Caprichos do destino ou as mãos de Deus propiciam neste segundo turno das eleições municipais de Londrina um desafio profundo à consciência da cada eleitor londrinense. Através desta coluna muitas autoridades civis e religiosas, além do povo em geral, particularmente leitores deste veículo de comunicação, já opiniram, esclareceram e alertaram sobre valores morais e éticos de cada um dos dois candidatos a prefeito da cidade. Por este meio ou através da televisão, do rádio ou dos contatos pessoais, independente de classe social, da raça ou da crença, todos tiveram oportunidade de se informar sobre as principais qualidades de cada candidato. Mais que uma pesquisa de opinião, mais que uma eleição política, o resultado deste sulfrágio revelará a imagel e o perfil dos valores, morais e éticos dos cidadãos londrinenses. É chegada a hora de aferir a consciência de cada eleitor.

AURELINO MANOEL DA COSTA FILHO (engenheiro químico) - Londrina

Povo politizado

Conforme depoimento dos senhores Miguel Antônio Ramos, Barbosa Neto e Manuel Joaquim R. dos Santos, neste jornal, podemos verificar que o povo de Londrina não aceita cabresto. Isso é coisa do passado. O voto é livre e ninguém precisa nos ensinar a votar. Basta que os candidatos digam o que vão fazer, e de onde sairão os recursos, e o povo dirá se aprova ou não.

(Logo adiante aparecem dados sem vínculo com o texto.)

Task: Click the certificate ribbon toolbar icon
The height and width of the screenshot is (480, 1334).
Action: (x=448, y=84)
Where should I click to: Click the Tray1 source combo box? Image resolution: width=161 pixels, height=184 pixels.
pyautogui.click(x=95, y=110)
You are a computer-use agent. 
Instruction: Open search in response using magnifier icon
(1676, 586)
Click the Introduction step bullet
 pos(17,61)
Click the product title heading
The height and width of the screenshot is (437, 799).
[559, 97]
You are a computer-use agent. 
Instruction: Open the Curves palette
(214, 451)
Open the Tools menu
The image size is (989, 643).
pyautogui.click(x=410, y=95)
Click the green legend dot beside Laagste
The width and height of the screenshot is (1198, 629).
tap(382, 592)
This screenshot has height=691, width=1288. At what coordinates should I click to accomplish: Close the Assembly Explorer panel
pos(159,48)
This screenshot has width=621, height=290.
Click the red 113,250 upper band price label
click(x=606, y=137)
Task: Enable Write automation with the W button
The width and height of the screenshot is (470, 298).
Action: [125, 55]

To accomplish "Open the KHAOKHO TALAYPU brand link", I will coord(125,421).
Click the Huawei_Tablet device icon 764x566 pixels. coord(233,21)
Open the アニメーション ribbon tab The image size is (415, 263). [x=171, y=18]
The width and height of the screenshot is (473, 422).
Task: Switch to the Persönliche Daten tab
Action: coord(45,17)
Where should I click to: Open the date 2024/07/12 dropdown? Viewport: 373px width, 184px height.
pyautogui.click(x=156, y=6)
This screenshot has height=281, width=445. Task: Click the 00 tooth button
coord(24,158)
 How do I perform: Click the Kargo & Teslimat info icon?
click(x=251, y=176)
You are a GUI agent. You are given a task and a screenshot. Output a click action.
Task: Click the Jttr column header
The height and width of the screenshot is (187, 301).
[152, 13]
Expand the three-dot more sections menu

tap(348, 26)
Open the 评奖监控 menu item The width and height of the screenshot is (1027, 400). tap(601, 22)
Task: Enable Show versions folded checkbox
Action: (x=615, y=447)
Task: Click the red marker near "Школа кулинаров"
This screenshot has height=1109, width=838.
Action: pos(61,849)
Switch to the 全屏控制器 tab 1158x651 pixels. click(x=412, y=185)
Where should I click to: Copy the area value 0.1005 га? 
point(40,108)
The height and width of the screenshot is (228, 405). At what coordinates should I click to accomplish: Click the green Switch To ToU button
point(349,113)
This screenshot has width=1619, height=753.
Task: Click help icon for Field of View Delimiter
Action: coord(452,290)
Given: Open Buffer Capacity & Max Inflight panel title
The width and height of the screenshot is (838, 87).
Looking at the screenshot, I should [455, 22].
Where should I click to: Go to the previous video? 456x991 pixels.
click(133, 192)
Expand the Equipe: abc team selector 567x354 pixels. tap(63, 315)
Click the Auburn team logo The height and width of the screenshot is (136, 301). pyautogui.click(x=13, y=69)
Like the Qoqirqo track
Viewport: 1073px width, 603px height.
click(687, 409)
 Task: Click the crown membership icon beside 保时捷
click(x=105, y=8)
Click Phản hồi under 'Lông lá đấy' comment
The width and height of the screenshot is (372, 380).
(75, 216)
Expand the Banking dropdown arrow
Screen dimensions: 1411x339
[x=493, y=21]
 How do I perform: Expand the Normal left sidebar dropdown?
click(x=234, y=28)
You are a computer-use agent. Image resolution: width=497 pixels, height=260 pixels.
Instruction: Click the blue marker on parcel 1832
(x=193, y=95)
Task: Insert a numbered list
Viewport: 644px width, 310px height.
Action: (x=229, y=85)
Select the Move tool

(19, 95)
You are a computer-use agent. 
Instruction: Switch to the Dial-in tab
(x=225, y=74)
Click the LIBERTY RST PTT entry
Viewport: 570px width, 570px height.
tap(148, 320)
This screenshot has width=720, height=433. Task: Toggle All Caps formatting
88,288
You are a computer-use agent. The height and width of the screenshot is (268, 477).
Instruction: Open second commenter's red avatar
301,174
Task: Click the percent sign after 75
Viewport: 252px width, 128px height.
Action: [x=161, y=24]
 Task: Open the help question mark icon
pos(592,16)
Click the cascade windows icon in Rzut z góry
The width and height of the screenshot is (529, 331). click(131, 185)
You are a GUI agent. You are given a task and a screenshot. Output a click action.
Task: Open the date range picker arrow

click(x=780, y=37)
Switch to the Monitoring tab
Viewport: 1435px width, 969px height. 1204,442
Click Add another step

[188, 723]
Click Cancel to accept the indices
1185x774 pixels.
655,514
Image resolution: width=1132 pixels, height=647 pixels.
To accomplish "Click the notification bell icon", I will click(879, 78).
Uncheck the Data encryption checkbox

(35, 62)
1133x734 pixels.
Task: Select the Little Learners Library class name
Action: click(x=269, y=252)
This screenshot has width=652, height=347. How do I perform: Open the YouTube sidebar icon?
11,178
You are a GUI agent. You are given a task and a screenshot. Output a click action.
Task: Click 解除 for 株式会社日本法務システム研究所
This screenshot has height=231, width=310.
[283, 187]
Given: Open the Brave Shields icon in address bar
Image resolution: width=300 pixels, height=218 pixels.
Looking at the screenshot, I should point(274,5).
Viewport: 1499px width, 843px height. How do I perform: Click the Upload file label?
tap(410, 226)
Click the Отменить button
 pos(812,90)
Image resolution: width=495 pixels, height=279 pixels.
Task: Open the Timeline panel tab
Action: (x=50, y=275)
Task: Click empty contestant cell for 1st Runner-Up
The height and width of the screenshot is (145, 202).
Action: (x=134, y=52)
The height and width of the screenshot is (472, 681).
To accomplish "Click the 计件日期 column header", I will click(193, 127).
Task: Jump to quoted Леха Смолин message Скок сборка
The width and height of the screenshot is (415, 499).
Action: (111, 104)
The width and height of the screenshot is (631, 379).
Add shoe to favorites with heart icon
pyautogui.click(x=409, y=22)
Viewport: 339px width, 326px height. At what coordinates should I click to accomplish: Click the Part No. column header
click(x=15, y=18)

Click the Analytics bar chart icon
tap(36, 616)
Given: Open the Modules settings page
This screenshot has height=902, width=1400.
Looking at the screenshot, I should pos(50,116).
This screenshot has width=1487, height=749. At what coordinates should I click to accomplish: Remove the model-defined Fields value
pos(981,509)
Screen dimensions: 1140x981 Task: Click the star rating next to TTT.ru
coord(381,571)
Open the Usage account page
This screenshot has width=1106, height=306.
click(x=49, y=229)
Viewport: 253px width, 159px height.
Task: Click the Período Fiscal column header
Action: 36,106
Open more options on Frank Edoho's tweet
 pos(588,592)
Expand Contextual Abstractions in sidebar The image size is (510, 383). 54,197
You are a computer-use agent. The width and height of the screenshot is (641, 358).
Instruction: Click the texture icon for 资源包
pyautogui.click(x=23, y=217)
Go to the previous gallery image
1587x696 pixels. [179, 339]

Para isso existe as três modalidades de manifestação nas urnas: sim, não e neutro (voto nulo ou em branco).

ANTÔNIO PEREIRA (contador) - Londrina



O que é humanizar?

Humanizar, acolher as diferenças, respeitar o universo de cada um. São conceitos que preconizam as boas relações. Nos dias de hoje como tornar possível o que nos parece óbvio mas que não tem ocorrido na prática? A rotina estressante, a competição exagerada e o individualismo têm conseguido ao longo dos anos confundir as pessoas sobre os reais valores humanos. Durante dois dias pudemos discutir em Londrina no 1º Seminário de Humanização do Norte do Paraná, como resgatar e institucionalizar valores como a ética, o respeito e o exercício de cidadania na Área da Saúde. Aprendemos muito com a troca de experiências. Concluímos aliás, que a receita da humanização é simples: basta querer. Ninguém humaniza ninguém. Humanizar é um ato voluntário, é um ato de doação. Uma via de mão dupla. Humanizar é buscar a riqueza que brota da solidariedade. É uma questão de disposição.

CÍNTIA LEITÃO DE SOUZA NIERO (coordenadora do Grupo de Humanização da Irmandade da Santa Casa de Londrina)



Educandário

Lamentável, depois de tantas discussões, idas e vindas, e o decurso do dobro do tempo previsto para a conclusão da obra, o Educandário de Londrina é o símbolo do descaso e da incompetência do Estado. Com dois meses de funcionamento e ocupação parcial da capacidade para o qual foi projetado, diversos episódios lamentávedis são colecionados neste período: fugas, espancamentos, falta de terapia ocupacional e atividades pedagógica para os menores recolhidos na instituição, demissões de funcionários e denúncias diversas de irregularidades, como falta de preparo de alguns contratados para o desempenho da atividade fim. E agora para corroborar com tantas denúncias, o secretário do Trabalho e do Emprego, Padre Roque Zimermam, se declara indignado com a pessíma qualidade da obra, que apesar do pouco tempo do término da construção, vem se esfacelando como um castelo construído na areia por amadores, sem a devida técnica. E aí, cabe perguntinha: onde estavam os engenheiros do Estado, mais precisamente do Decon, que apesar de serem bem remunerados para fiscalizar reformas e construções de obras públicas não conseguem fiscalizar nada?

LOURIVAL BARBOSA (estudante) -Londrina

Terrorismo

A ousadia crescente e a crueldade sem limites do terrorismo contemporâneo é o maior desafio enfrentado pelo mundo civilizado. Não existe fé ou causa, por mais justa, que justifique o assassínio indiscriminado de quase 200 crianças como o praticado por terroristas islâmicos, árabes e chechênios, ocorrido em Beslan na Rússia. Estes atos terroristas nos deixa preocupados em relação à paz mundial. Repreendo, veemente, toda forma de violência, principalmente, quando se trata de seres indefesos. Desse episódio uma lição podemos tirar: a política de George W. Bush em relação ao tema não surtiu o efeito almejado. Ao contrário, tornou o mundo mais suscetível a esse tipo de ação. Fogo não se combate com fogo, assim como violência não se combate com violência. Está na hora desses detentores da verdade, refletirem, cederem, conversarem para que possamos retomar a paz e, assim, acabar de vez com essa mazela que tem causado tantas mortes inocentes.